• [Source material]:
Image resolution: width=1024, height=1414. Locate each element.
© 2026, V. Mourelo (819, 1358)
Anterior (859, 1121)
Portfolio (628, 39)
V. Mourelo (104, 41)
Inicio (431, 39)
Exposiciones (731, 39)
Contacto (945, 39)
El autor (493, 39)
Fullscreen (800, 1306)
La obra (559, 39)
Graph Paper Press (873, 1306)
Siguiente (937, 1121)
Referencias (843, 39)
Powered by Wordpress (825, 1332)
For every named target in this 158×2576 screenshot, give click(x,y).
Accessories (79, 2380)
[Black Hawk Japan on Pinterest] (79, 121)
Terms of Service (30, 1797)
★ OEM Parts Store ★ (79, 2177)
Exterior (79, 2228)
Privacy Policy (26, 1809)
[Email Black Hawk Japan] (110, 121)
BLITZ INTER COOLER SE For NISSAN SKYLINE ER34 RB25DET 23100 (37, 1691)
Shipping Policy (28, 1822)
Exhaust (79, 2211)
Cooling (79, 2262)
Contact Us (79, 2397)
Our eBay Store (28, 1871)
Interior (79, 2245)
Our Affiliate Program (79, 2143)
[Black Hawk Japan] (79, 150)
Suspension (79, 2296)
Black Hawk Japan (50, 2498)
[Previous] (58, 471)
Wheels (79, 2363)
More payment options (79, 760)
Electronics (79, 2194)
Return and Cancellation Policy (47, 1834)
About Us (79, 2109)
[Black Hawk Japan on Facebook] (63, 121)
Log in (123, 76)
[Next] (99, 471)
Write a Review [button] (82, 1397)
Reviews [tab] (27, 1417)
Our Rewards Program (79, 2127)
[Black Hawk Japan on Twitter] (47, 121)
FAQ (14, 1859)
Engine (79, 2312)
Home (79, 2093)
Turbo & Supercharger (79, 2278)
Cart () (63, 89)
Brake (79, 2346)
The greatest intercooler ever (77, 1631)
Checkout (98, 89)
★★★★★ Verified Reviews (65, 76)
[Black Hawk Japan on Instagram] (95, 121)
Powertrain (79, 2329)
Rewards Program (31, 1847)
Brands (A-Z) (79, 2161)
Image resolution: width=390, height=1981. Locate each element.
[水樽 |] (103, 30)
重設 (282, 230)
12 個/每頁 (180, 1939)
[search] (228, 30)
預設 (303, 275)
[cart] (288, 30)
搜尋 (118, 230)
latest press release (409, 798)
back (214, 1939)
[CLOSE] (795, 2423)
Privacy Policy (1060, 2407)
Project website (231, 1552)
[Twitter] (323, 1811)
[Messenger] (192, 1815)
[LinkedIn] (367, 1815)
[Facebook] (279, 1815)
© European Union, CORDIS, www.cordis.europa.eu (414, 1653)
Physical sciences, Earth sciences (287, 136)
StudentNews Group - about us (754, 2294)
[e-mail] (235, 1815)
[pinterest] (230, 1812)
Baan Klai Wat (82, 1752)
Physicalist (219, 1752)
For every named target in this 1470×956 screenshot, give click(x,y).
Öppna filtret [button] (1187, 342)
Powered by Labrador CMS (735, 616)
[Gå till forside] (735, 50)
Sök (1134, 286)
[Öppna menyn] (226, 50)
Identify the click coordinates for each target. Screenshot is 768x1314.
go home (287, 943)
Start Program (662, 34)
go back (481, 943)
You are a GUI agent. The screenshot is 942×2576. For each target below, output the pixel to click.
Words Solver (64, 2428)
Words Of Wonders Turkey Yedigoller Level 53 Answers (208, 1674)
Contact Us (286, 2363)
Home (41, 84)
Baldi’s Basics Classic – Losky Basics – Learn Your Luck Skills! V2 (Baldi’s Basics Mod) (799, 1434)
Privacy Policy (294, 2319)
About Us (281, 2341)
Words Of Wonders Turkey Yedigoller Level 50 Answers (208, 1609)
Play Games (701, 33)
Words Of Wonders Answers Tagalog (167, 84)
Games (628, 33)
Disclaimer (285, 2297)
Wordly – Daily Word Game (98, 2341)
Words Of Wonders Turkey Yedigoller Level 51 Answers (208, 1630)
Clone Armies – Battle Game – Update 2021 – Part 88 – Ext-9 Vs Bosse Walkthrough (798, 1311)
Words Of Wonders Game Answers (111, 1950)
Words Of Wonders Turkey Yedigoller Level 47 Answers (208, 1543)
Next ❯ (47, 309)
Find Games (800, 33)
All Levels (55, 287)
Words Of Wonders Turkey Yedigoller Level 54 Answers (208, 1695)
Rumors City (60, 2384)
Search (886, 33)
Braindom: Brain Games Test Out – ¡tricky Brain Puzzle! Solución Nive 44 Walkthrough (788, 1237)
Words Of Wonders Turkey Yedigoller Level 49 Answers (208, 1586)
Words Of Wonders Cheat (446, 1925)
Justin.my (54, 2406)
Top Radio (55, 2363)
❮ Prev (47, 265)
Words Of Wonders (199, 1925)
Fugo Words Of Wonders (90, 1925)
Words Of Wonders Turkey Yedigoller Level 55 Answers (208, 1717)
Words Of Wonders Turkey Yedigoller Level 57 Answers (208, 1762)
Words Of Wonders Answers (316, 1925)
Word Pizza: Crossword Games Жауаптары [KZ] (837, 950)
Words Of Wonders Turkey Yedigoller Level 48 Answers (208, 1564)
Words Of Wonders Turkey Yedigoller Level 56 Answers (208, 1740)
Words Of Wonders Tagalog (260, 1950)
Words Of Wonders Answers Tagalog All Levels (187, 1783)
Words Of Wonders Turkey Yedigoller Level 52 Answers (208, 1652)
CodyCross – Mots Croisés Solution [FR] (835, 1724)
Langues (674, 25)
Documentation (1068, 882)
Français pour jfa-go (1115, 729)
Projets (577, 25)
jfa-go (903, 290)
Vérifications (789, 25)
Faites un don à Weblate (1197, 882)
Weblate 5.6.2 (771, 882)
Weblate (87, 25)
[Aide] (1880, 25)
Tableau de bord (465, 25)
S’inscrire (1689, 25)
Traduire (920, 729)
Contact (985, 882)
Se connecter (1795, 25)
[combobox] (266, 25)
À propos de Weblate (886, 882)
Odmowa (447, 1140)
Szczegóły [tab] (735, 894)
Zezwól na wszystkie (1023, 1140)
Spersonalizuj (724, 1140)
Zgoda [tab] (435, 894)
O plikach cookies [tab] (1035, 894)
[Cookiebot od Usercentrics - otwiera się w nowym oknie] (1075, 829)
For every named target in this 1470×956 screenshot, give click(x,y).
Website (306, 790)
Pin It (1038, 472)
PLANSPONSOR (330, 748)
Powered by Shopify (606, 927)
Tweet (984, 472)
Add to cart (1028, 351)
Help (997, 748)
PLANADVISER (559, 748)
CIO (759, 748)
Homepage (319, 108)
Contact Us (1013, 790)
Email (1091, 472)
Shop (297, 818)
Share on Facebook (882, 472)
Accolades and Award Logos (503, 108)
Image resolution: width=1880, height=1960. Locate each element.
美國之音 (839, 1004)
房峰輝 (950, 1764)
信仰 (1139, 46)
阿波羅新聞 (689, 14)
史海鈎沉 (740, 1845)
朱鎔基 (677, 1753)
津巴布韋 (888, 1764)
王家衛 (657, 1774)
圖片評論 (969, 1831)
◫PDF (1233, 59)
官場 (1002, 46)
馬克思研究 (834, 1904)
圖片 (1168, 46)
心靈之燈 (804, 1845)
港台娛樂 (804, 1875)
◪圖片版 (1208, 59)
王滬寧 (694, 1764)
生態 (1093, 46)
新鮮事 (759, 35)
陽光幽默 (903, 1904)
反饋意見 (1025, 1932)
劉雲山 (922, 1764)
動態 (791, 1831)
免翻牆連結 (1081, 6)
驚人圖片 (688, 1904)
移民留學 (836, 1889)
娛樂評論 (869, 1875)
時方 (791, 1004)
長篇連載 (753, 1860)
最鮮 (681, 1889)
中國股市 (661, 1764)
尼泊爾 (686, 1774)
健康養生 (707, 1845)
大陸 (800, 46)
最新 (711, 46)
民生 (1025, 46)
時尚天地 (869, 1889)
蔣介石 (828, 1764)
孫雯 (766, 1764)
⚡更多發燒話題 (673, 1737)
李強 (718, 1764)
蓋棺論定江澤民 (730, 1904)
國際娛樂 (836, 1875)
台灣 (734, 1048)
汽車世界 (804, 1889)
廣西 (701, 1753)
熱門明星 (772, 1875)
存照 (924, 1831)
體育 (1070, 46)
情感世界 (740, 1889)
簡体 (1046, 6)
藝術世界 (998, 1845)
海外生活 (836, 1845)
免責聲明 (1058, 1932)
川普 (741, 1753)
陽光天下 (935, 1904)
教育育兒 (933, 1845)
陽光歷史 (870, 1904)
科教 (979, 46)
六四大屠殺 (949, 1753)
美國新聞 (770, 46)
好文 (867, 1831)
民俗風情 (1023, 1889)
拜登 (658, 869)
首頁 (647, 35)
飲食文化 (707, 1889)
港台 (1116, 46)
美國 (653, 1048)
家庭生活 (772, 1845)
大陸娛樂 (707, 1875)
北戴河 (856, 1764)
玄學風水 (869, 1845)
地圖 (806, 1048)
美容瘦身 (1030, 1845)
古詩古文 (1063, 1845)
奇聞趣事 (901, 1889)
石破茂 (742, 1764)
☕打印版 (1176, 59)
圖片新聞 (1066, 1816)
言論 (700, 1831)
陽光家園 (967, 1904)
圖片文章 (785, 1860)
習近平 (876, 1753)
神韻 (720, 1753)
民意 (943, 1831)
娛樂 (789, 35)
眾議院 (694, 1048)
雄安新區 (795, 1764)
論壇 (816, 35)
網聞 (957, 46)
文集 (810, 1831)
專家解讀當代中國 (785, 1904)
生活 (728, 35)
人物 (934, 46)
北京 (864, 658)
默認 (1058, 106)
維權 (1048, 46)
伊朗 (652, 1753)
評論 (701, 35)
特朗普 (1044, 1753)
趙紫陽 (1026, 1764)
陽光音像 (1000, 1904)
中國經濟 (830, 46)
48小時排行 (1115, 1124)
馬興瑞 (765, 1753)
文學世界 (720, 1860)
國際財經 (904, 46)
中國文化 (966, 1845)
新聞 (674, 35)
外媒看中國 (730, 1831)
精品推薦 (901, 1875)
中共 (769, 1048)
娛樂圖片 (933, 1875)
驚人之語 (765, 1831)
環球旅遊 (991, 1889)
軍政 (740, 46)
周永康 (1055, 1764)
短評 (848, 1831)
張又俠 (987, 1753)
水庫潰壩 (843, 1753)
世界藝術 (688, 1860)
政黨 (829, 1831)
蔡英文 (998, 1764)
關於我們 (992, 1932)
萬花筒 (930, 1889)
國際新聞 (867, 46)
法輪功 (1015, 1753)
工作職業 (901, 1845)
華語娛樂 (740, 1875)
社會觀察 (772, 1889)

• [To do]:
Quote every line of the records above, from the first down to the one holding "Brake (79, 2346)", exactly as written.

• [Response]:
Image resolution: width=1024, height=1414. Locate each element.
© 2026, V. Mourelo (819, 1358)
Anterior (859, 1121)
Portfolio (628, 39)
V. Mourelo (104, 41)
Inicio (431, 39)
Exposiciones (731, 39)
Contacto (945, 39)
El autor (493, 39)
Fullscreen (800, 1306)
La obra (559, 39)
Graph Paper Press (873, 1306)
Siguiente (937, 1121)
Referencias (843, 39)
Powered by Wordpress (825, 1332)
For every named target in this 158×2576 screenshot, give click(x,y).
Accessories (79, 2380)
[Black Hawk Japan on Pinterest] (79, 121)
Terms of Service (30, 1797)
★ OEM Parts Store ★ (79, 2177)
Exterior (79, 2228)
Privacy Policy (26, 1809)
[Email Black Hawk Japan] (110, 121)
BLITZ INTER COOLER SE For NISSAN SKYLINE ER34 RB25DET 23100 (37, 1691)
Shipping Policy (28, 1822)
Exhaust (79, 2211)
Cooling (79, 2262)
Contact Us (79, 2397)
Our eBay Store (28, 1871)
Interior (79, 2245)
Our Affiliate Program (79, 2143)
[Black Hawk Japan] (79, 150)
Suspension (79, 2296)
Black Hawk Japan (50, 2498)
[Previous] (58, 471)
Wheels (79, 2363)
More payment options (79, 760)
Electronics (79, 2194)
Return and Cancellation Policy (47, 1834)
About Us (79, 2109)
[Black Hawk Japan on Facebook] (63, 121)
Log in (123, 76)
[Next] (99, 471)
Write a Review [button] (82, 1397)
Reviews [tab] (27, 1417)
Our Rewards Program (79, 2127)
[Black Hawk Japan on Twitter] (47, 121)
FAQ (14, 1859)
Engine (79, 2312)
Home (79, 2093)
Turbo & Supercharger (79, 2278)
Cart () (63, 89)
Brake (79, 2346)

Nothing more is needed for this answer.